◆ **Your goal**:
Extract all data as written.

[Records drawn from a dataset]

<<<<

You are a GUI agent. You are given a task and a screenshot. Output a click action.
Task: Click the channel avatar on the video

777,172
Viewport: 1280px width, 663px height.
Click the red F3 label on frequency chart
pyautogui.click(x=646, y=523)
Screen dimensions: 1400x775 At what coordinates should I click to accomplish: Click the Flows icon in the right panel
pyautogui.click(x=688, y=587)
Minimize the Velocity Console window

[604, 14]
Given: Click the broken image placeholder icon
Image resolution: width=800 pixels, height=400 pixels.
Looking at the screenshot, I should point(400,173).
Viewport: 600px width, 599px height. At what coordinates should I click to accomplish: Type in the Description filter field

>>>>

◆ **Reply**:
You are a GUI agent. You are given a task and a screenshot. Output a click action.
Task: Click the channel avatar on the video

777,172
Viewport: 1280px width, 663px height.
Click the red F3 label on frequency chart
pyautogui.click(x=646, y=523)
Screen dimensions: 1400x775 At what coordinates should I click to accomplish: Click the Flows icon in the right panel
pyautogui.click(x=688, y=587)
Minimize the Velocity Console window

[604, 14]
Given: Click the broken image placeholder icon
Image resolution: width=800 pixels, height=400 pixels.
Looking at the screenshot, I should point(400,173).
Viewport: 600px width, 599px height. At what coordinates should I click to accomplish: Type in the Description filter field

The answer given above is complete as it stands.